Similarly, the economy of a country includes depreciation and the costs of doing
business. National accountants adjust GDP to arrive at a net figure that
accounts for worn-down roads and bridges, but there is more to a country than
its physical infrastructure.
We are aware that trees are important to the environment, for
example, but a tree doesn’t factor into GDP unless it is part of a commercial
transaction. The sale of a Christmas tree appears in the GDP. An identical
tree in the forest does not—at least not until it becomes plywood—and its
contribution to a healthy environment does not appear on the country’s balance
sheet.
GDP growth and overall welfare might no longer go hand in hand. | If these factors were included, the adjustments to nearly every
country’s GDP could be enormous. The cost of environmental degradation and
pollution in China is equal to about 8 to 12 percent of the country’s GDP per
year. That wipes out most of China’s impressive annual GDP growth, lately in
excess of 10 percent.
China announced earlier this decade that it would start to
calculate its green GDP, only to backtrack once the first numbers revealed some
bad news. That turn of events is not new. The United States followed a similar
path in the 1990s.

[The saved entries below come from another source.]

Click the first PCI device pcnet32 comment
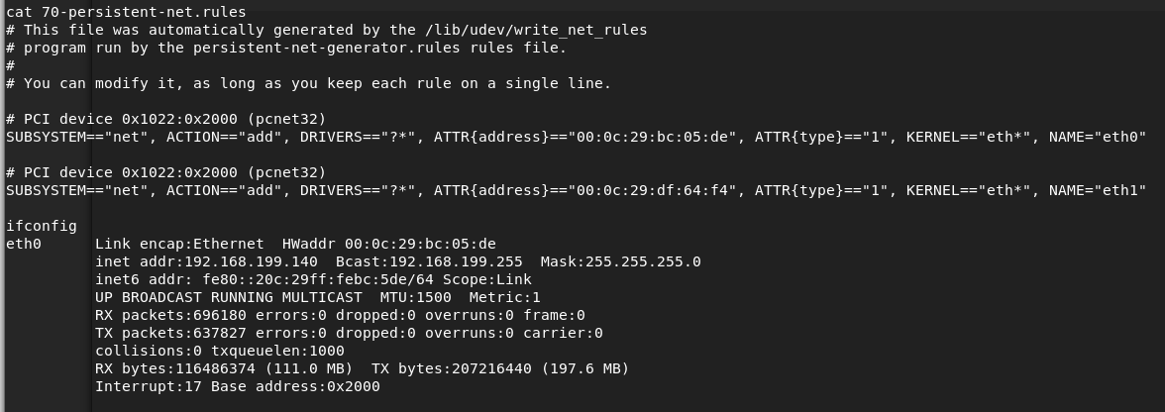Viewport: 1165px width, 412px height. (x=166, y=119)
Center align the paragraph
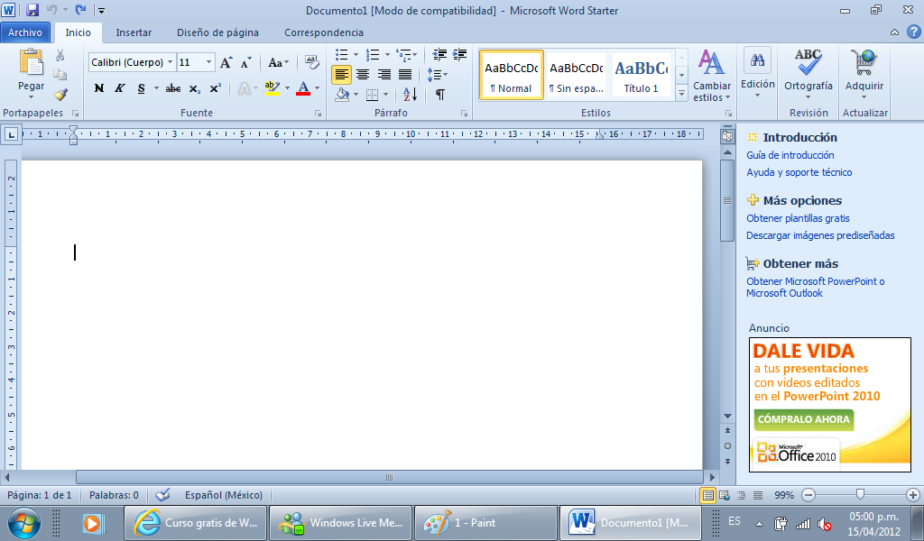The image size is (924, 541). coord(362,73)
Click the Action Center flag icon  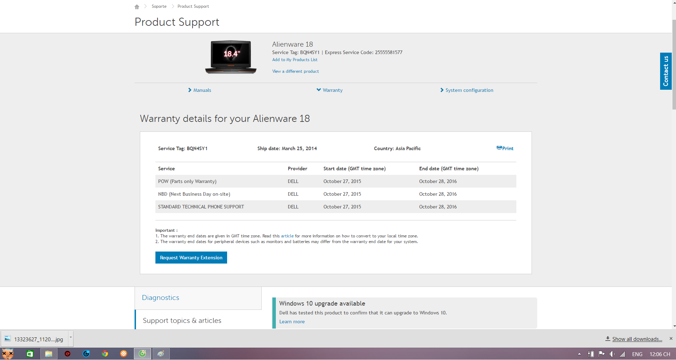601,354
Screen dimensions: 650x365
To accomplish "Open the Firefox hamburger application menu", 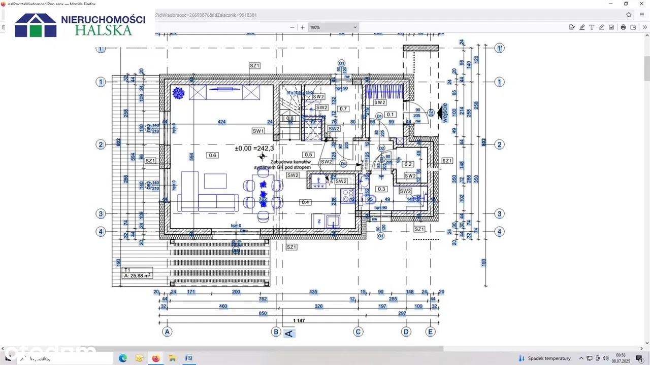I will [642, 15].

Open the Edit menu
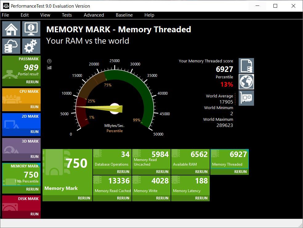tap(25, 15)
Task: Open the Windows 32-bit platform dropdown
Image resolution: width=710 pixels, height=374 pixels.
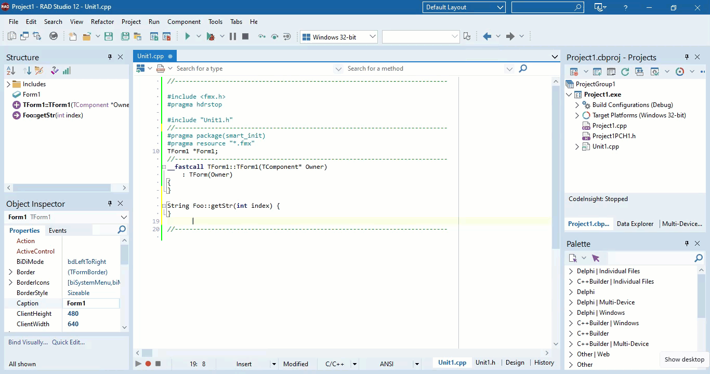Action: [373, 36]

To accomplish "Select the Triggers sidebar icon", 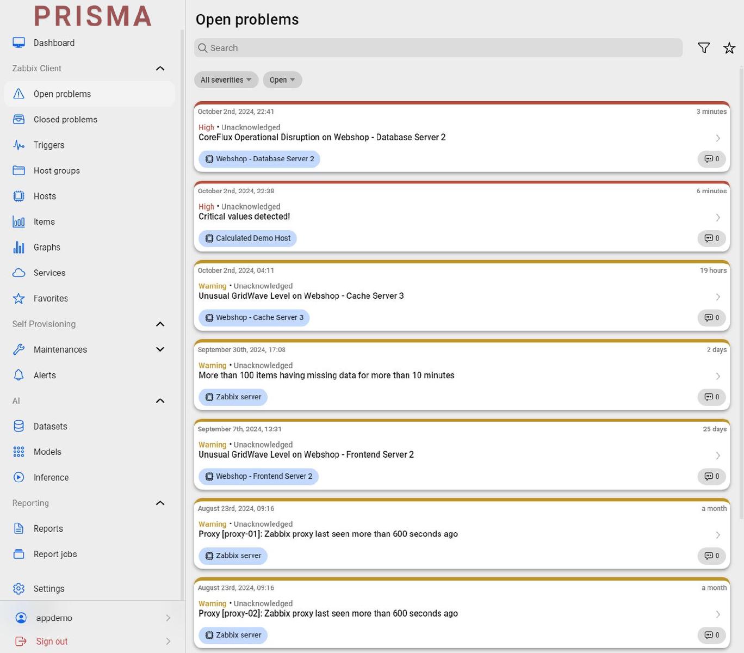I will (18, 145).
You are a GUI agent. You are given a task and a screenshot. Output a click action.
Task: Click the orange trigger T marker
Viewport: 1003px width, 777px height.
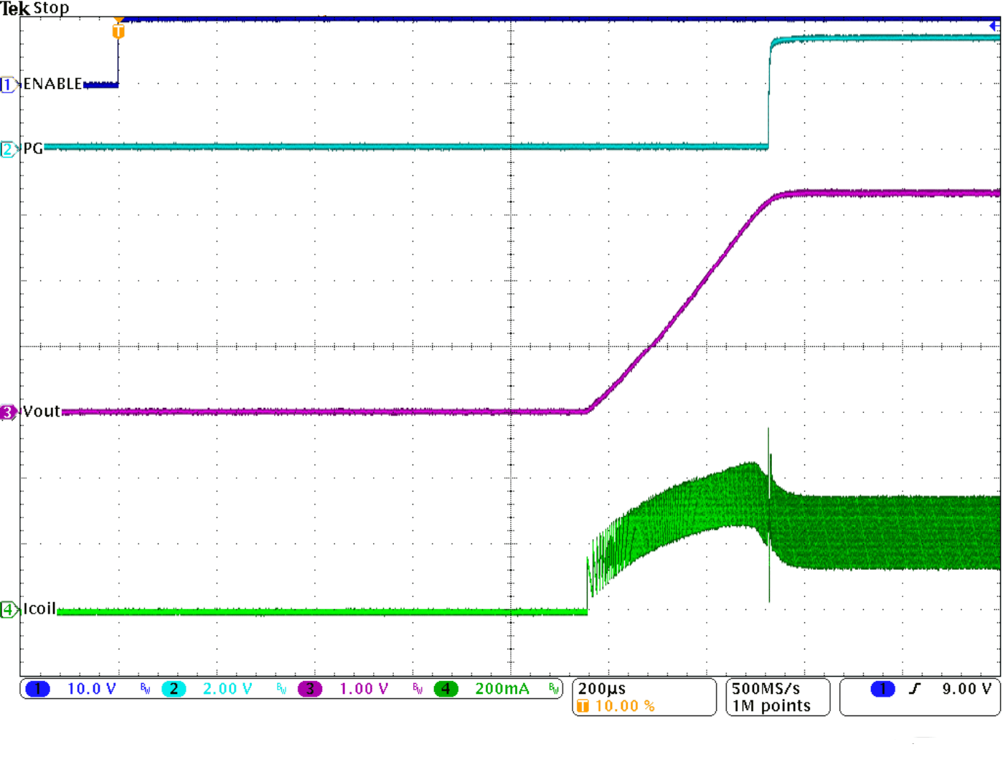pyautogui.click(x=118, y=31)
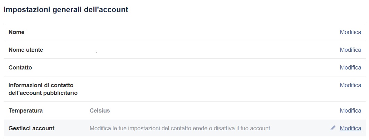Select Modifica in the Contatto row
Image resolution: width=369 pixels, height=140 pixels.
tap(350, 67)
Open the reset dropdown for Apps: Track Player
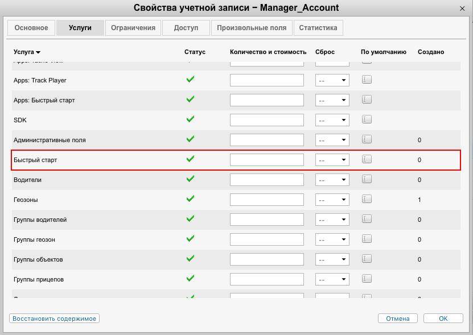 pos(332,81)
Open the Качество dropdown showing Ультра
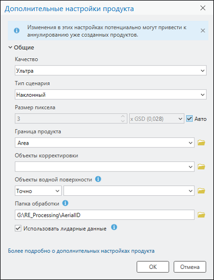Viewport: 214px width, 280px height. coord(111,70)
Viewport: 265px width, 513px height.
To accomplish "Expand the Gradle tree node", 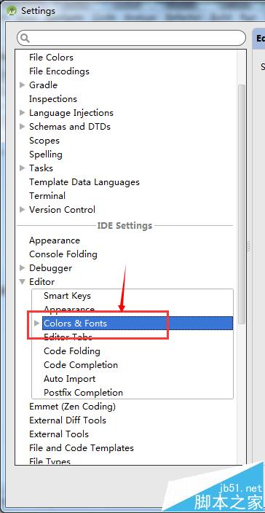I will (23, 85).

It first started to measure subsoil assets, such as coal
still in the ground. The coal industry did not like the results, and Congress
soon bowed to lobbyists and included a line in the appropriations bill barring
any such future activity. That ban has since disappeared, but national income
accountants are still wary of doing anything too public.
Simon Kuznets—the father of U.S. income accounting who won the
1971 Nobel Prize in economics for his work—was the first to point to the
limitations of calculating GDP without factoring in costs. On one hand, it is
innocuous if the GDP feeds on a deteriorating environment: Companies produce,
which adds to the gross domestic product, and other companies clean up their
pollution, which again increases the GDP.
A large problem arises, however, with the way that GDP figures
are used. The press, the public and even some economists equate them with
statements about a nation’s overall well-being. And, up to a point, material
wealth does mean better living conditions. China in the last two decades pulled
more people out of poverty faster than any other country in history. Yet the
enormous deterioration of its environment is equally unprecedented.